[Problem statement] Nothing but the lines from the one containing "Task: Enable Show" through the end of the entries below should appear in your answer, transcribed exactly; please drop the pictures.
▬▬▬▬▬▬
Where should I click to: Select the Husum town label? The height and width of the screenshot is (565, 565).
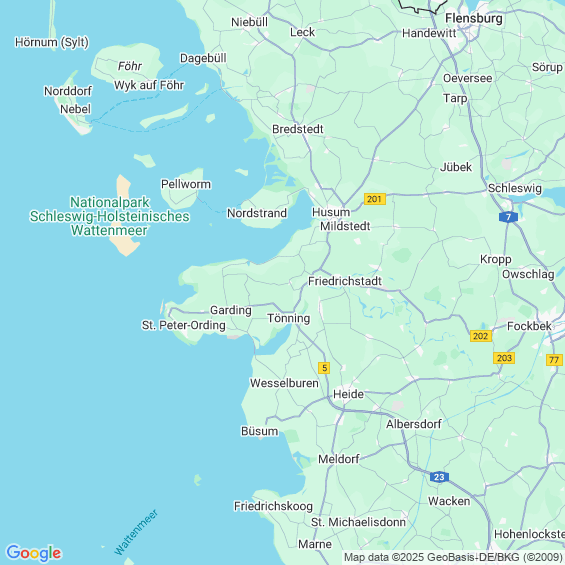[x=331, y=212]
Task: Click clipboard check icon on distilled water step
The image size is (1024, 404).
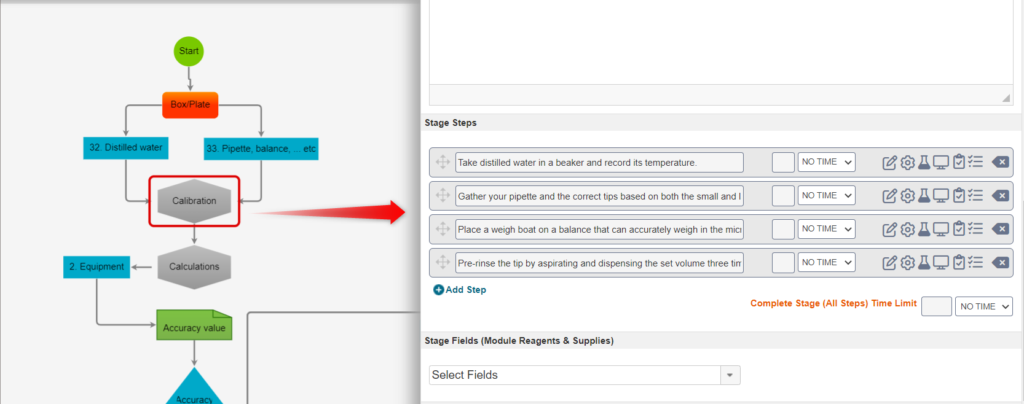Action: (x=958, y=163)
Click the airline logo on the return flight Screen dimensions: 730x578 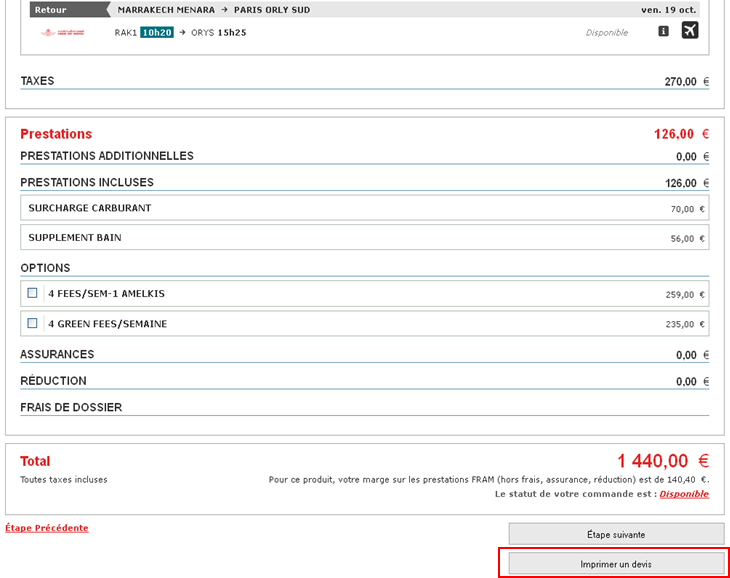[x=62, y=32]
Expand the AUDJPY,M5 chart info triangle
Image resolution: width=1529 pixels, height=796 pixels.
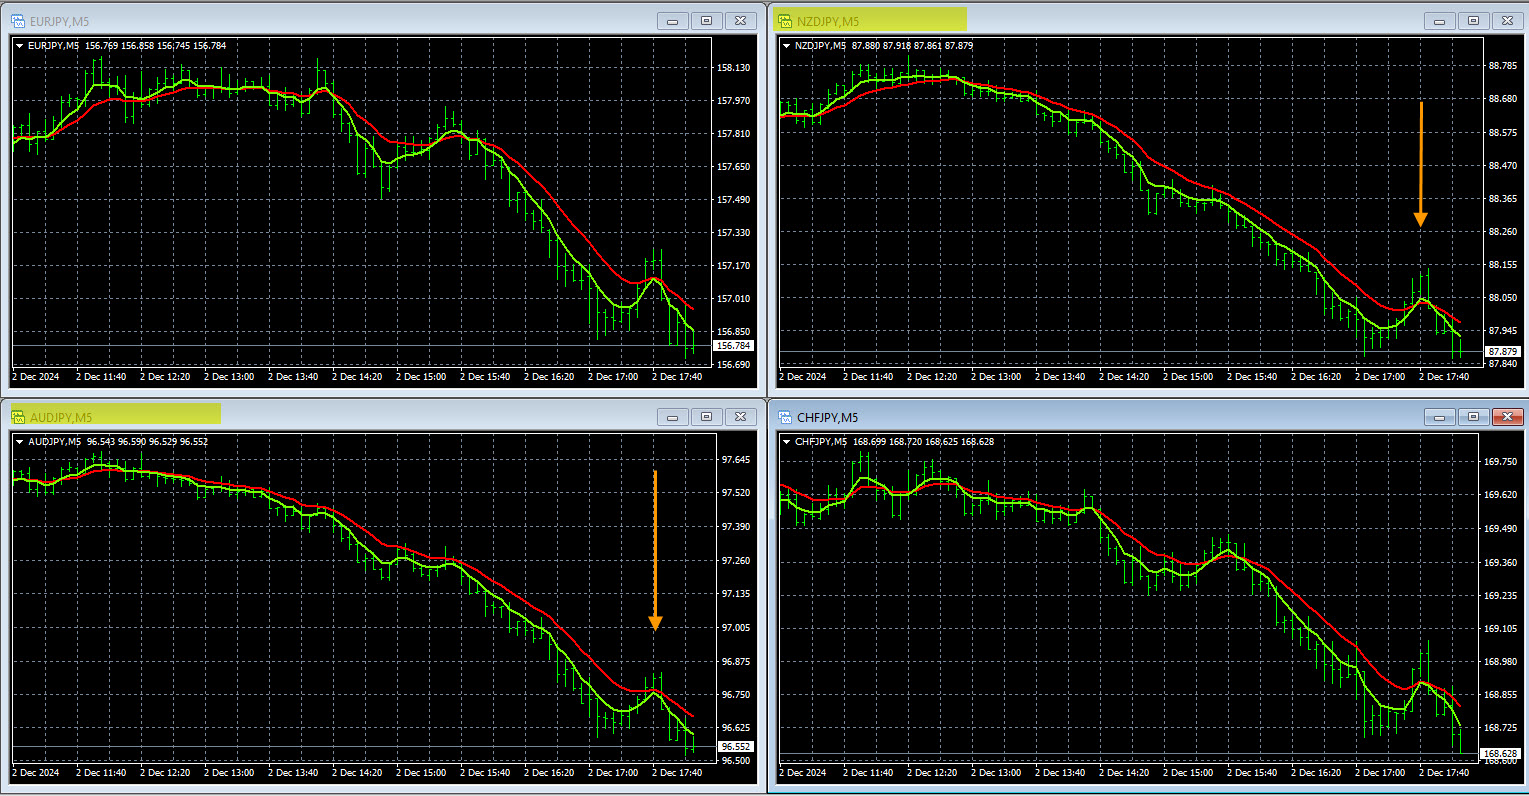20,441
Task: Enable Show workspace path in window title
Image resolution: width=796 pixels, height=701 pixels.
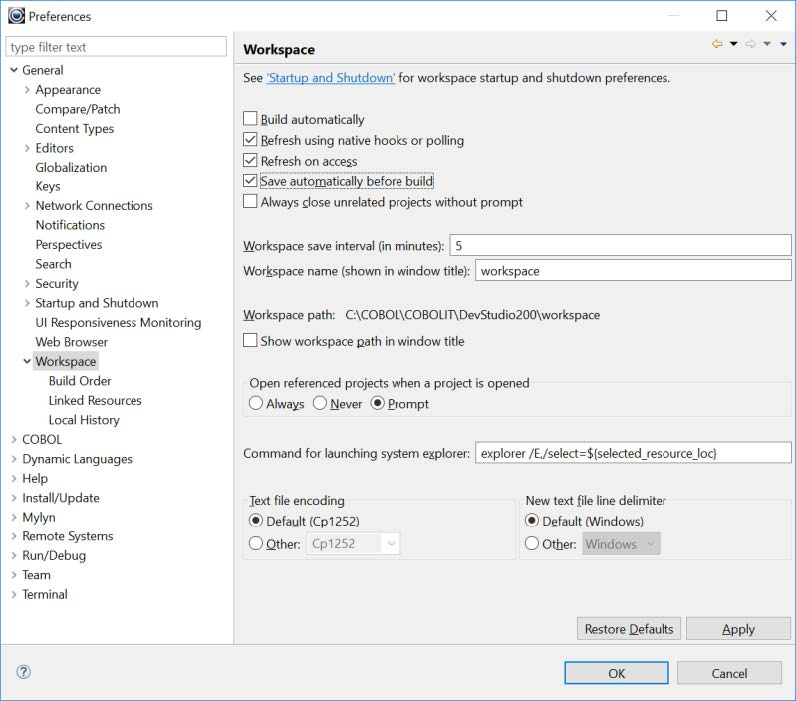Action: coord(251,341)
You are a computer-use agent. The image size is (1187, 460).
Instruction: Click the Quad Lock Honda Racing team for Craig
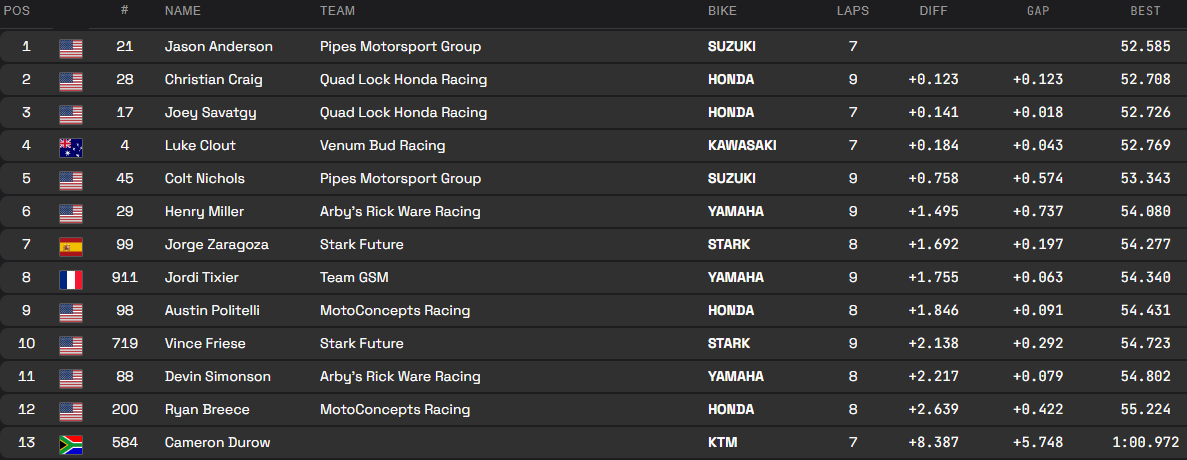[403, 80]
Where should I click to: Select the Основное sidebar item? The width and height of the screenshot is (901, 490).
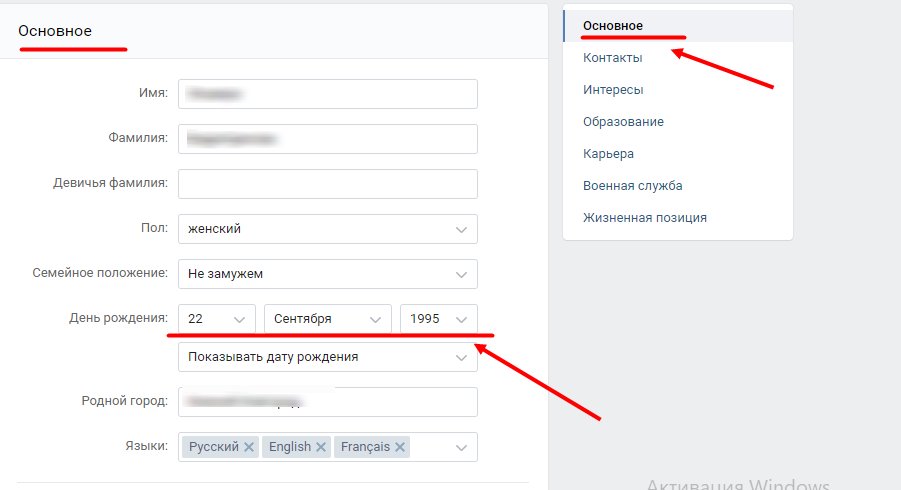tap(613, 26)
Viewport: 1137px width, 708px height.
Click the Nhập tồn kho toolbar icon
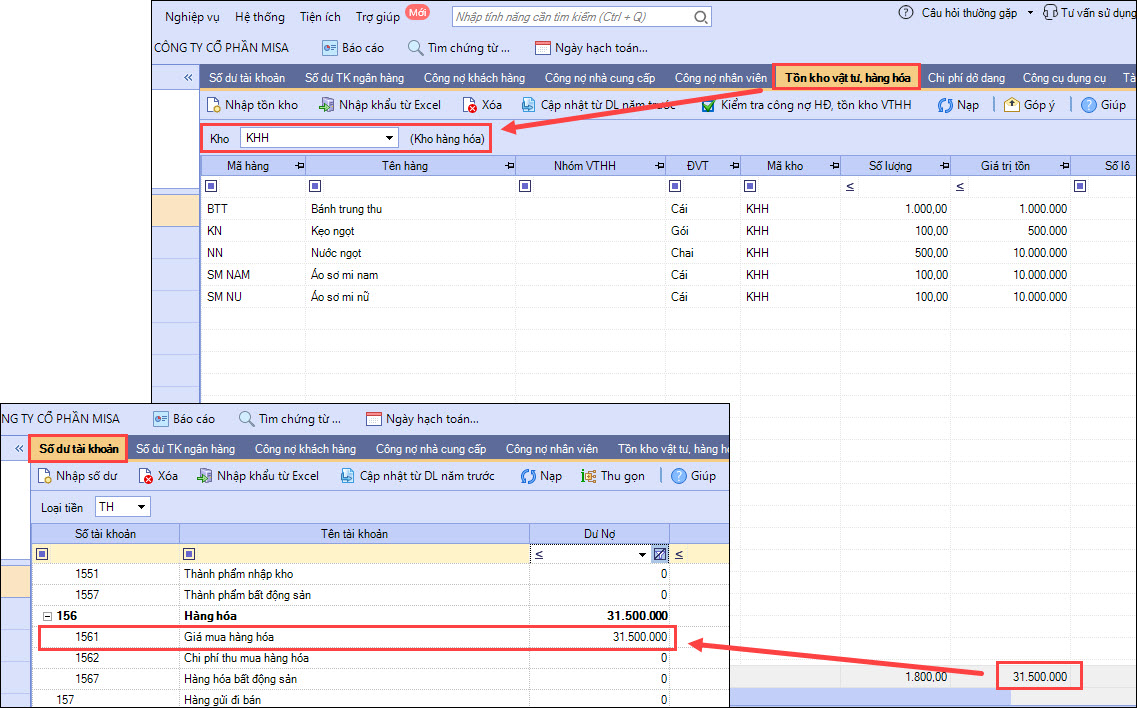(213, 105)
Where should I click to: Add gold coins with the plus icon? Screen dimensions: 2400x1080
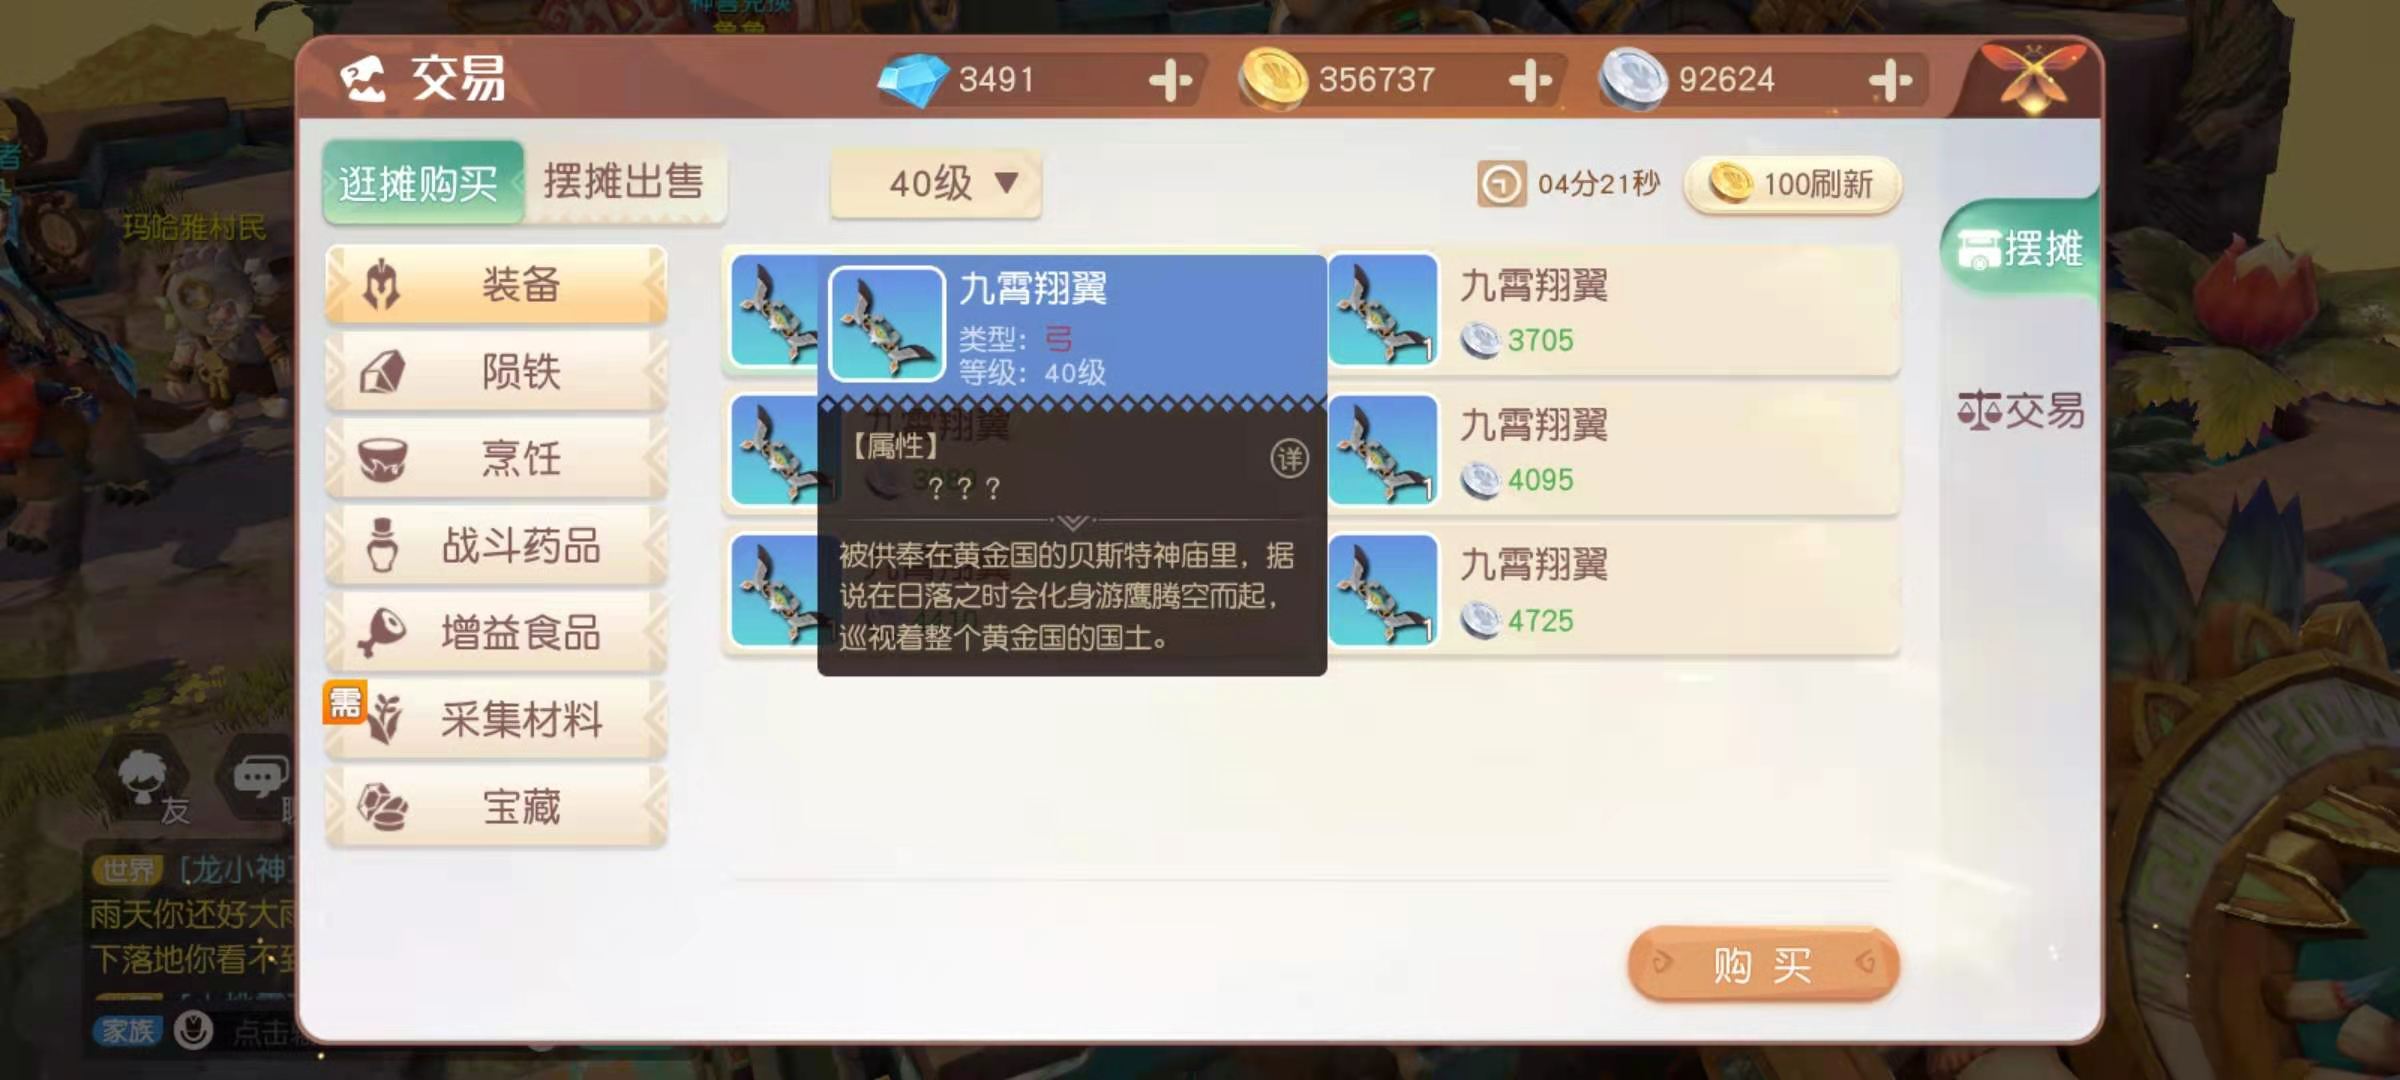click(x=1530, y=80)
▬▬▬▬▬▬
[Result below]
Task: Enable Show workspace path in window title
Image resolution: width=796 pixels, height=701 pixels.
Action: coord(251,341)
You are a computer-use agent. The image size is (1187, 460).
Instruction: Click the Quad Lock Honda Racing team for Craig
[403, 80]
Where should I click to: Select the Основное sidebar item? The width and height of the screenshot is (901, 490).
tap(613, 26)
Viewport: 1137px width, 708px height.
Click the Nhập tồn kho toolbar icon
(213, 105)
Where should I click to: Add gold coins with the plus icon? Screen dimensions: 2400x1080
click(x=1530, y=80)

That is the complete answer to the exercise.